検査の目的 子宮内の形態異常、ポリープの有無、子宮筋腫の有無を確認する

上記のように月経時期に応じて検査を行うことで、不妊原因が何なのかを探していきます。

こうした検査を行っても不妊原因がわからないことがあります。
そうした場合、不妊じゃない、ということではなく、不妊ではあるが検査によって原因がわからない「原因不明性不妊」と呼ばれます。こうした方は一般には不妊女性の20-30%いるとも言われています。

原因がわからない不妊症
女性の年齢と不妊症の関係

原因不明性不妊の原因には子宮内膜症やピックアップ障害、あるいは加齢によるものなどが考えられます。

ピックアップ障害とは、排卵された卵子を卵管采がうまくキャッチできないことによって、精子と卵子の受精の場が得られないことを指し、治療方法としては体外受精が適応されます。

また女性の加齢についても、とても重要な内容です。

加齢と卵巣予備能の低下、流産率の増加

卵巣予備能の低下

卵巣予備能の低下

流産率の増加

流産率の増加

これらの図のように、女性は35歳を境にして、卵子の数、質が低下する傾向が強く、妊娠率が低下し、流産率が上昇していきます。

そのため、特に不妊原因がわからないという場合でも、年齢による影響が考えられる場合には、早い段階からステップアップして体外受精などを行うケースがあります。
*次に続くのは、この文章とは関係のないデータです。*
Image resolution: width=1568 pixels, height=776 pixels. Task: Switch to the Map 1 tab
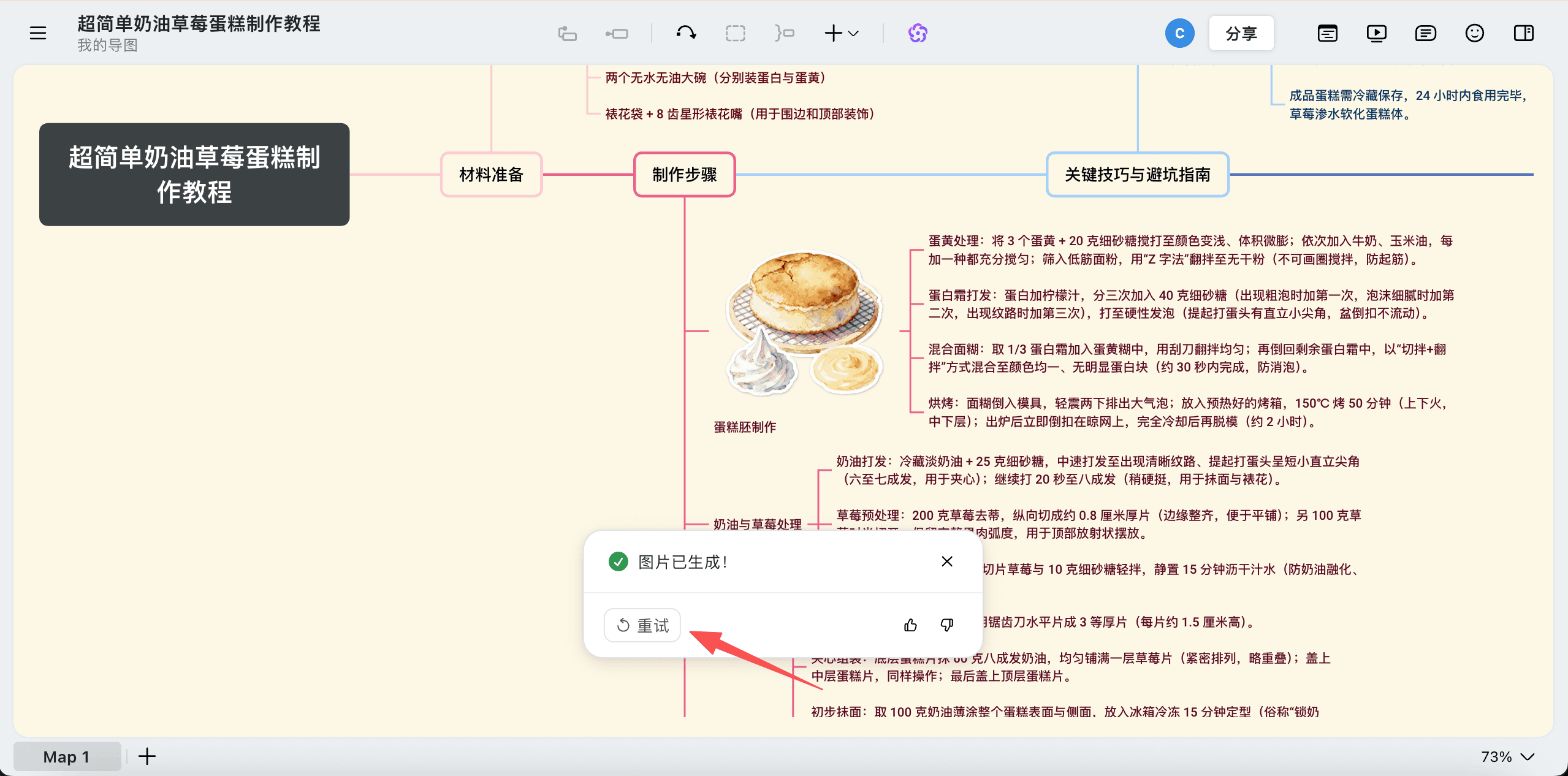click(66, 756)
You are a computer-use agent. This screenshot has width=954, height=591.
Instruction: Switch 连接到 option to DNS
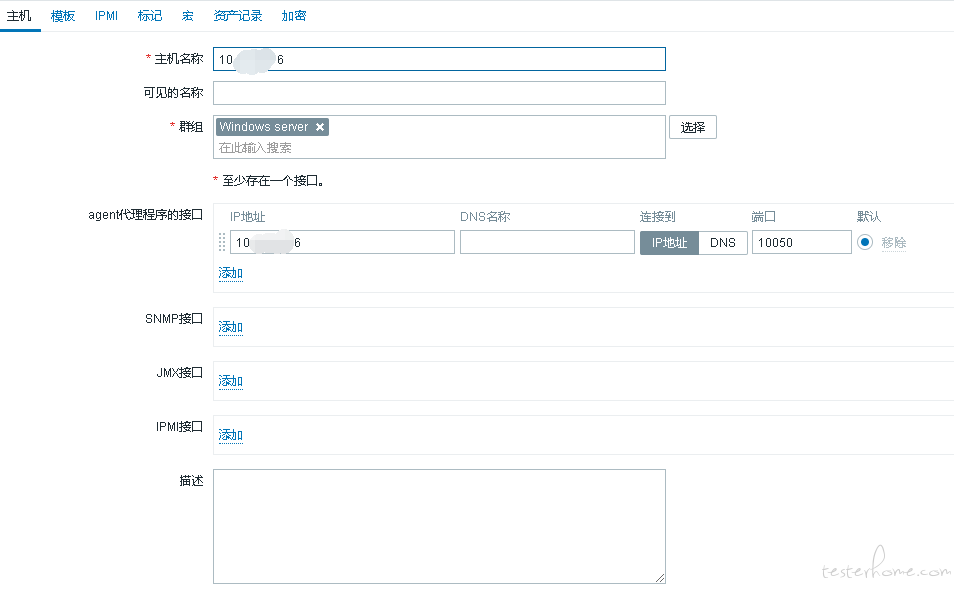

さらには、女性年齢が上がると、妊娠合併症が増加します。高齢妊娠・出産のリスク(妊娠合併症)として、流産、早産、子宮内胎児発育遅延、妊娠高血圧症候群(妊娠中毒症)、妊娠糖尿病が挙げられます。また、自然分娩ができず、吸引分娩や帝王切開のリスクが高まります。また、母体合併症のみならず、胎児の染色体異常(ダウン症など)の可能性が上昇、早産や子宮内胎児発育遅延による低出生体重児は、呼吸窮迫症候群、動脈管開存、慢性肺疾患、未熟児網膜症、新生児脳内出血、脳性麻痺、子宮内胎児死亡などのリスクが上昇します。

患者さんの希望あってのことですが、安心・安全な治療を行うために、年齢に応じて治療方法や計画は大きく変わることをご理解いただければと思います。